_TASK TO CARRY OUT_
Restate word for word the line containing "Task: Click Nonstop link on return flight" and each line that follows it, through the last line below, and nothing else.
DATA FOR PROCESSING Start Marker
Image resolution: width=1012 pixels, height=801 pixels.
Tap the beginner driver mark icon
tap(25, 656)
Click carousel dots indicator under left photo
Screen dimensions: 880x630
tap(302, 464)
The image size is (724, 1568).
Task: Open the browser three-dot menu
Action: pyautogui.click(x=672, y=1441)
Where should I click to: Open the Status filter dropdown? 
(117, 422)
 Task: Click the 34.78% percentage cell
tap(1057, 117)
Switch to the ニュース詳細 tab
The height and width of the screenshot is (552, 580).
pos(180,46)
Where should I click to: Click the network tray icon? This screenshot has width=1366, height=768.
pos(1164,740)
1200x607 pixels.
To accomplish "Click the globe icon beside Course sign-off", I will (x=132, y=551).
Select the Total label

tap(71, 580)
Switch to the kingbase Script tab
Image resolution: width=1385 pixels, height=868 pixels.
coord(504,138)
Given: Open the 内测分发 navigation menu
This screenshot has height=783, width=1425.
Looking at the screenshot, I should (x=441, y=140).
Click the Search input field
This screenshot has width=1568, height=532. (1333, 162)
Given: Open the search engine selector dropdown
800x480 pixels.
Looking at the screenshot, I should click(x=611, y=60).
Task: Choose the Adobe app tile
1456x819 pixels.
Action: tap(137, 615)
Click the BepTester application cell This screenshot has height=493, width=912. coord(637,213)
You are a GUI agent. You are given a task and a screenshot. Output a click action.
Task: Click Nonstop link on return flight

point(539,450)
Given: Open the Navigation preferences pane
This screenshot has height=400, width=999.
DATA FOR PROCESSING End Marker
_RESULT OF THIS EXERCISE_
Task: Click Nonstop link on return flight

point(539,450)
Given: Open the Navigation preferences pane
This screenshot has height=400, width=999.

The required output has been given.